Obsession: Japanes IT expert Shigeru Kondo has successfully calculated the ten trillionth digit of Pi
It is considered by many to be the most important number in the world.
Essential to finding the circumference of a circle, Pi, valued at 3.14159265, is engrained in the minds of every school child.
But one pair of scientists have taken their obsession a step further and calculated the ten trillionth digit, doubling the record set two years ago by a super computer.
Many mathematicians try to round it down to 3.14 but Japanese IT expert Shigeru Kondo and U.S. student Alexander Yee have spent just over a year ballooning it in size.
Using a home PC that sent Kondo's house temperature shooting up to 40 degrees, they also lost half a year as their computer failed to cope with the calculations.
'We could dry the laundry immediately, but we had to pay 30,000 yen ($390) a month for electricity,' Mr Kondo's wife, Yukiko, said.

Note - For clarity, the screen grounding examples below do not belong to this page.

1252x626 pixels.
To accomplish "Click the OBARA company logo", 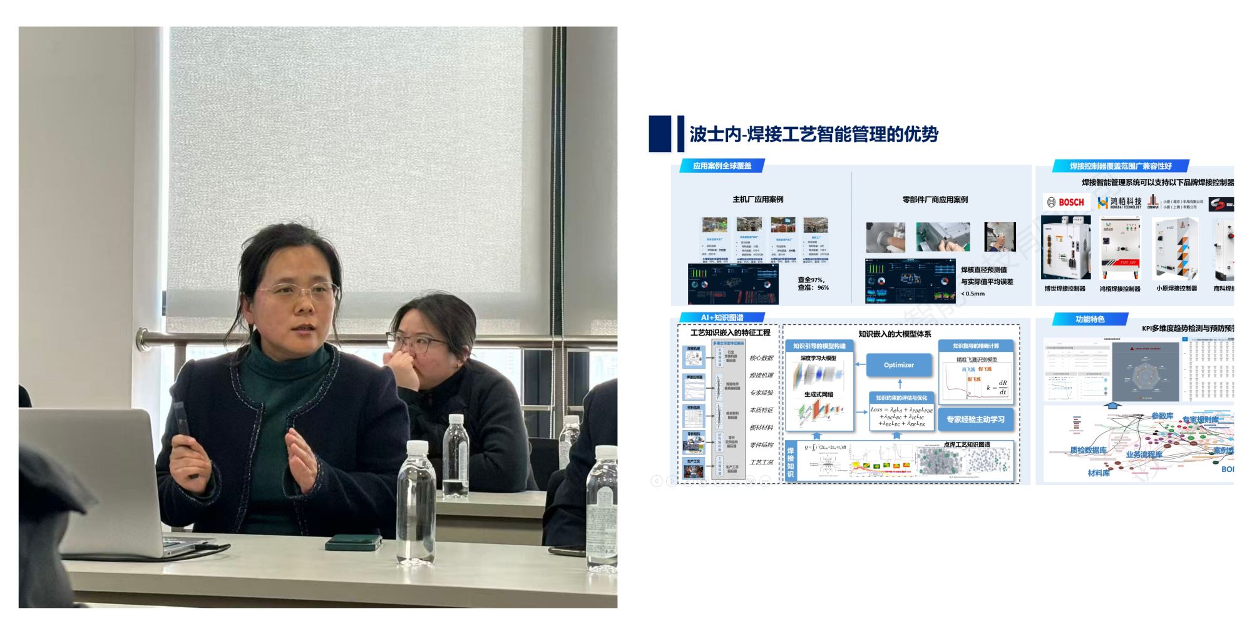I will [1153, 202].
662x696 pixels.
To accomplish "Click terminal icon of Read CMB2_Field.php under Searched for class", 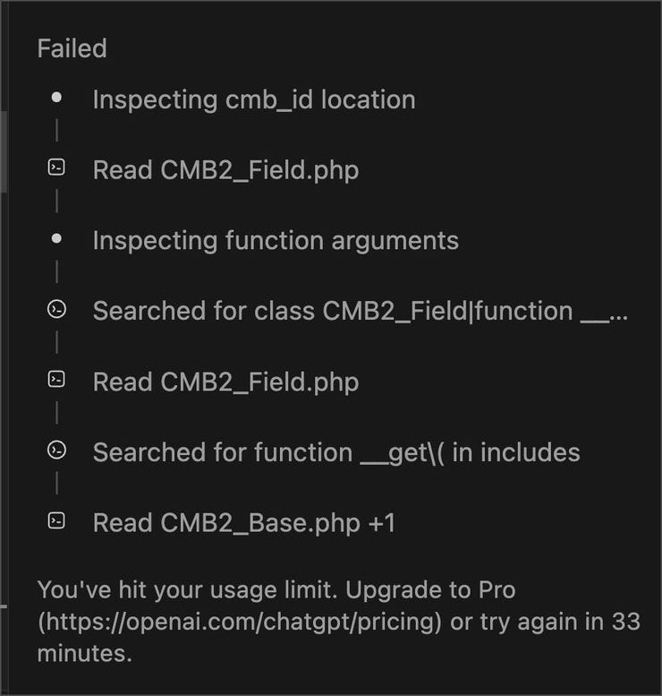I will tap(56, 381).
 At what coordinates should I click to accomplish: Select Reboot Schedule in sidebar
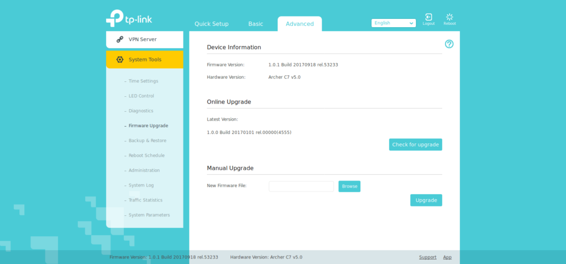click(x=146, y=156)
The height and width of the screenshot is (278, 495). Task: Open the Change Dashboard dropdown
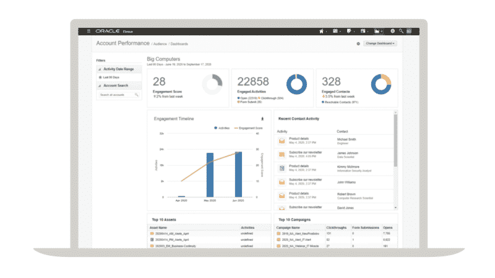tap(380, 44)
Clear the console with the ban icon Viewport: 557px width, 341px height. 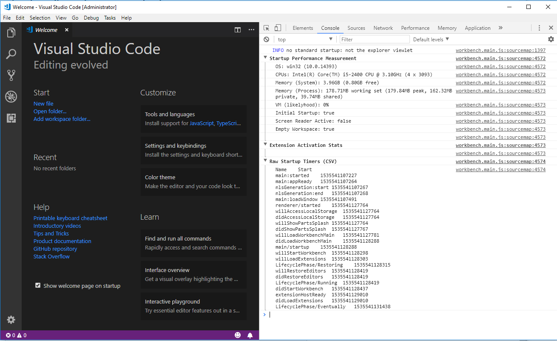[267, 39]
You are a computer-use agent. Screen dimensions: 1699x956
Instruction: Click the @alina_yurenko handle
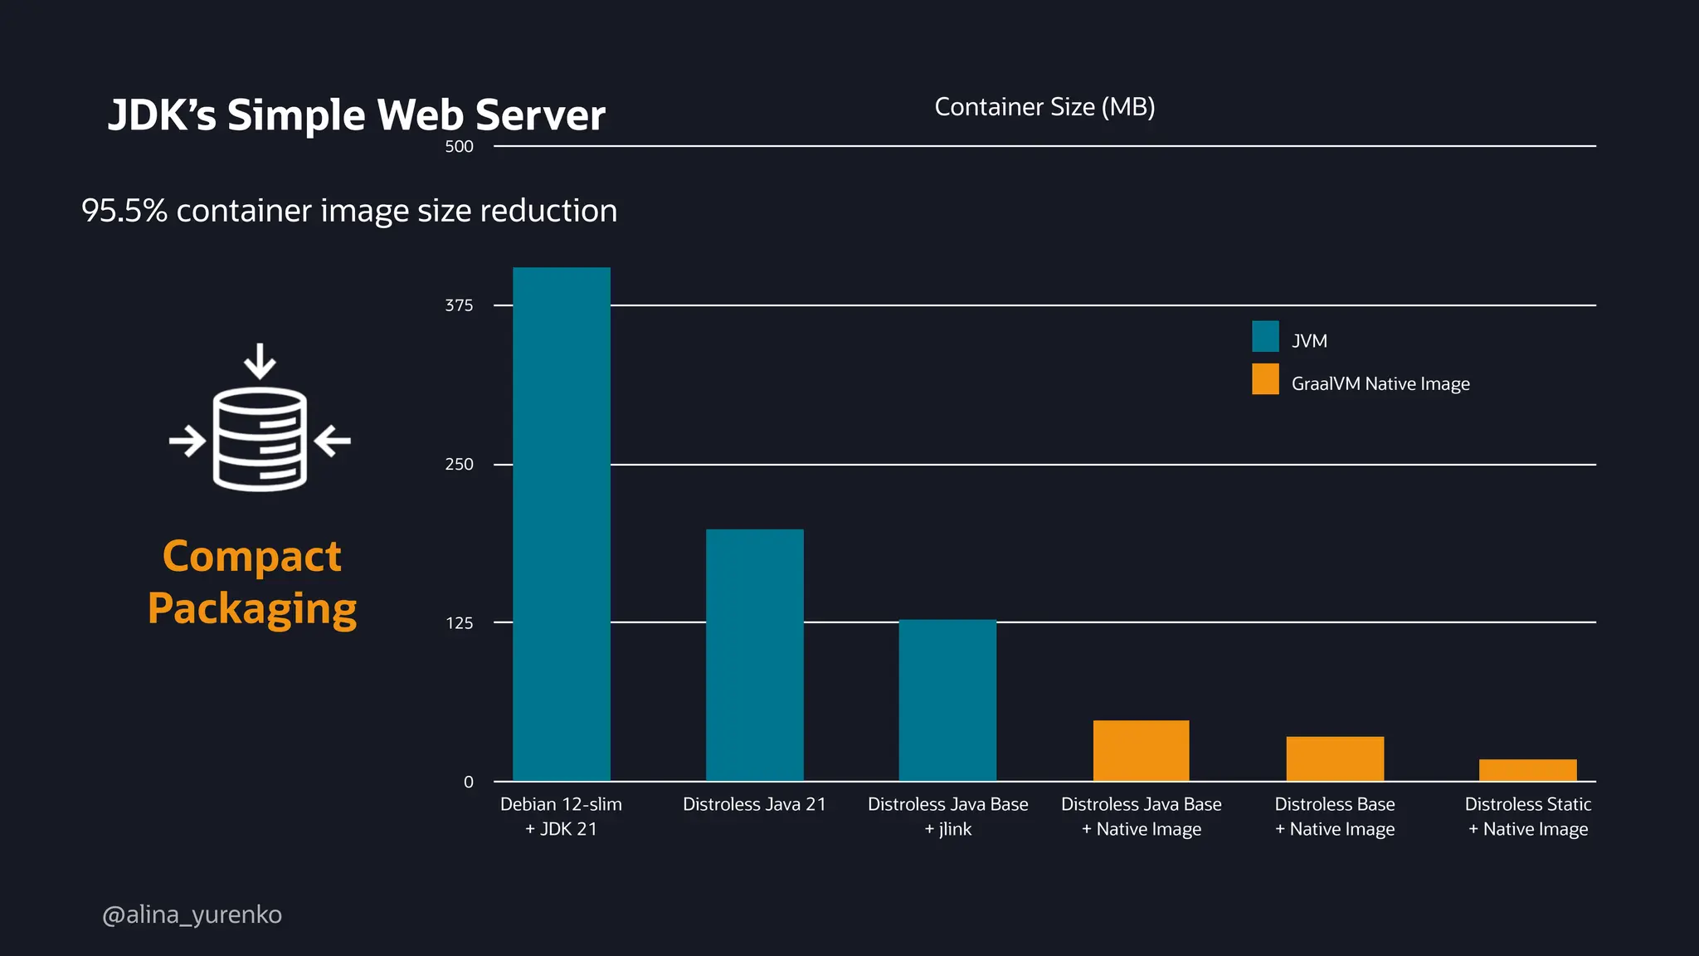[192, 915]
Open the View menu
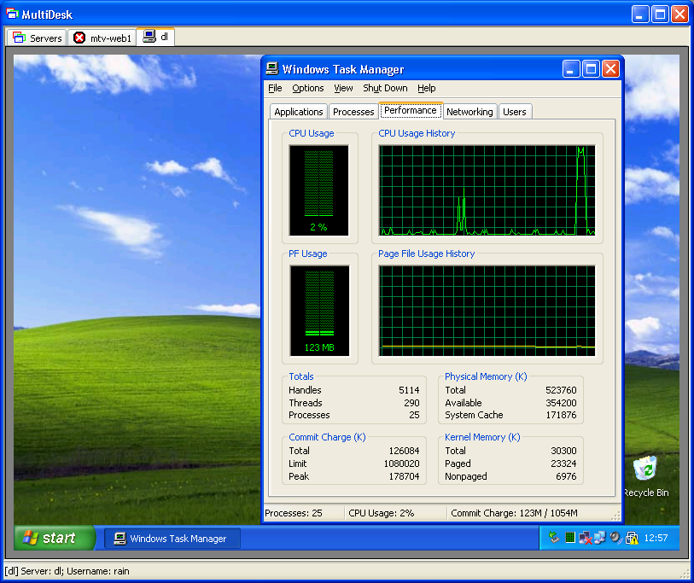Viewport: 694px width, 583px height. [343, 88]
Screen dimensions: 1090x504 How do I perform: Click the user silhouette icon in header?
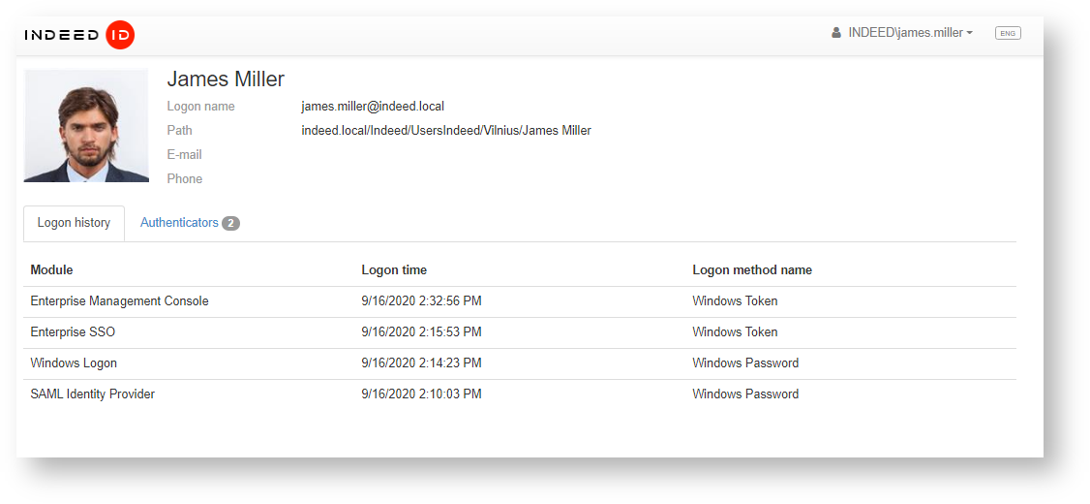pyautogui.click(x=836, y=33)
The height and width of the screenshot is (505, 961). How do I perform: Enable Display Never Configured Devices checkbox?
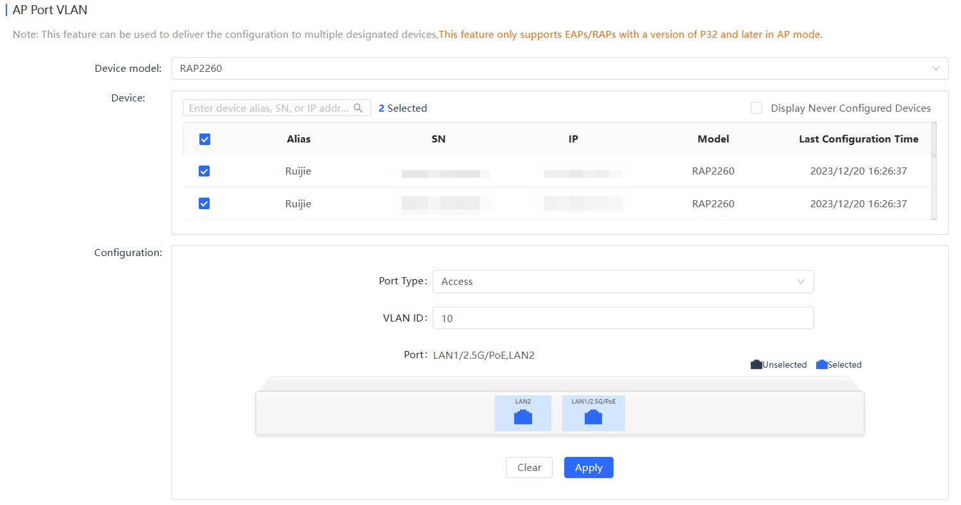(x=756, y=108)
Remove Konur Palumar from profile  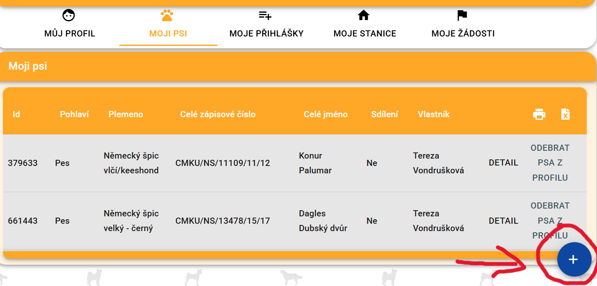point(550,163)
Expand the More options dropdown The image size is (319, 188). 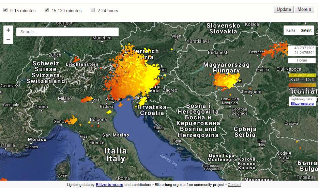(x=304, y=10)
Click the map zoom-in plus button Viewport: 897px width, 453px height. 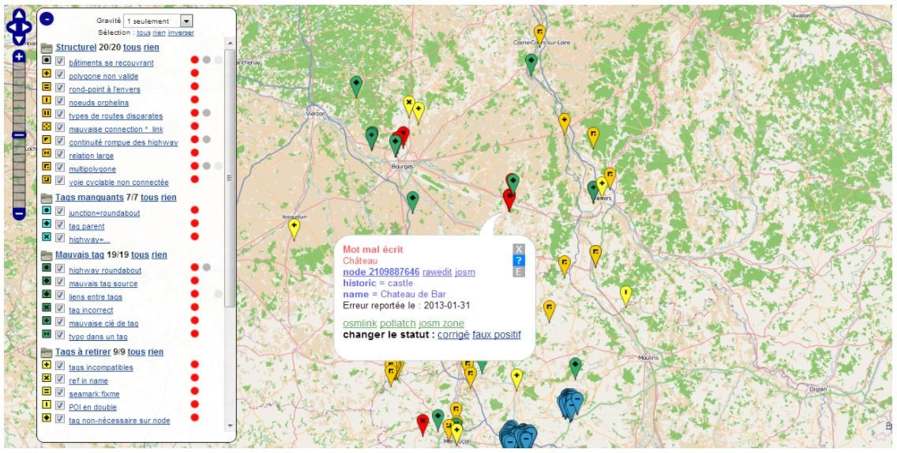pos(19,57)
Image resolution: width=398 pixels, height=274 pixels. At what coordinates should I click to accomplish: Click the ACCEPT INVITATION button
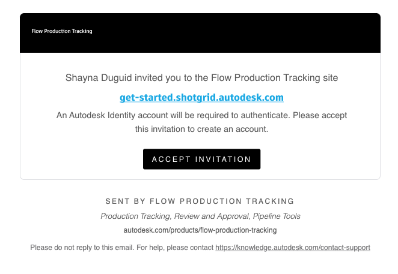201,159
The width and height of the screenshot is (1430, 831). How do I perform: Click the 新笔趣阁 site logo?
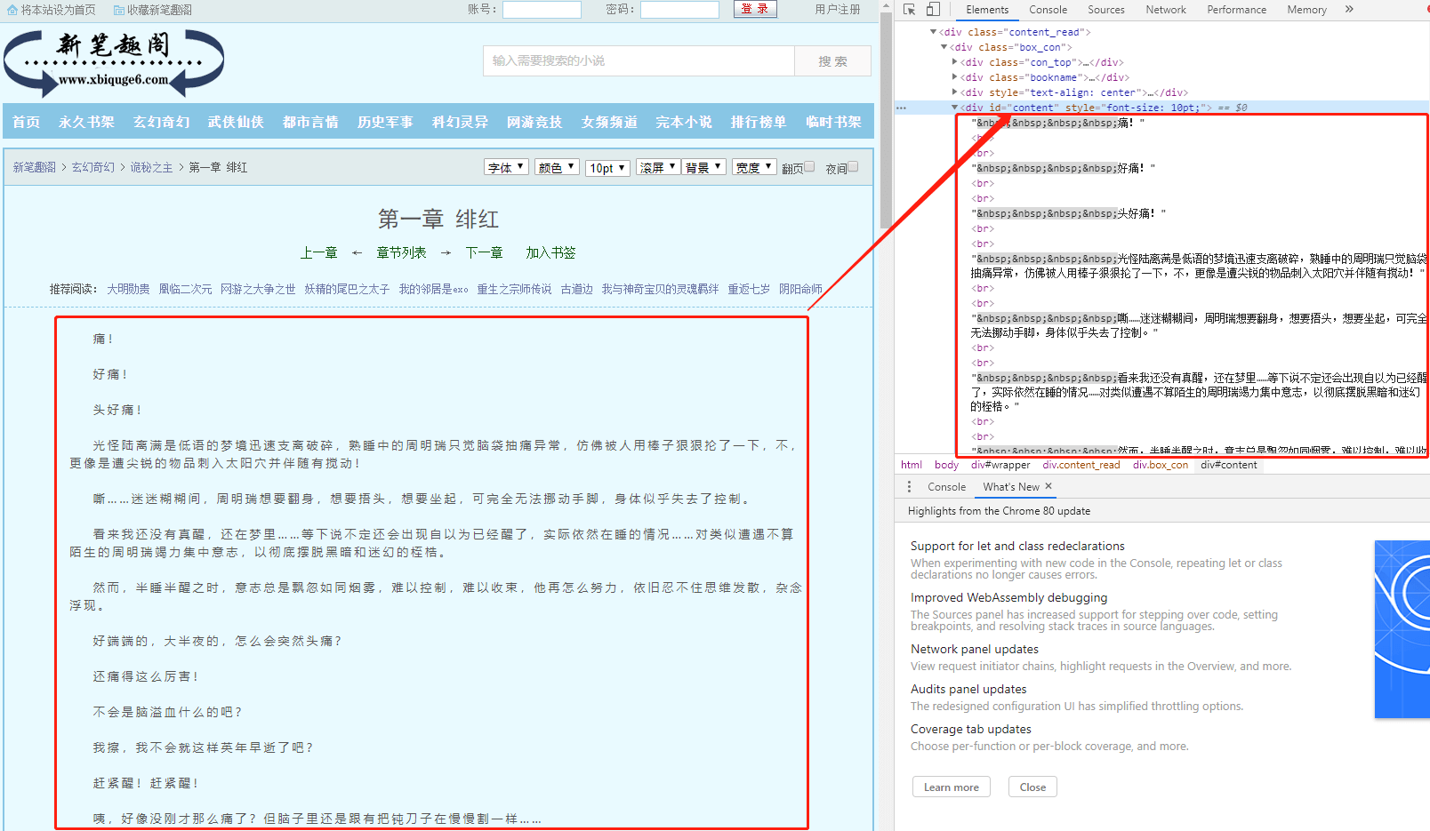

Hardware: The powerful PC used for the calculations ran so hot it sent the house temperature shooting up to 40 degrees
It was Yee who wrote the complex programme to calculate the huge number while Kondo built the super-PC, adding at least ten hard drives to make sure it could cope.
Within weeks of starting on October 16 last year the system had failed and they had to start again and then the Kondo's Japanese home was hit by the giant earthquake that shook his country, but luckily it was not damaged nor hit with a power cut.
Result: After the ten trillion digits were carefully checked it was confirmed that the final number was 5
Then further hardware failures and other problems slowed the project before it completed its task on August 26.
After that they checked the ten trillion digits were correct, and confirmed that the final number was 5.
'Over the course of the computation, there were multiple hard drive failures. Each of which required us to roll the computation back to a previous checkpoint. The result was approximately 180 days of lost time,' he said.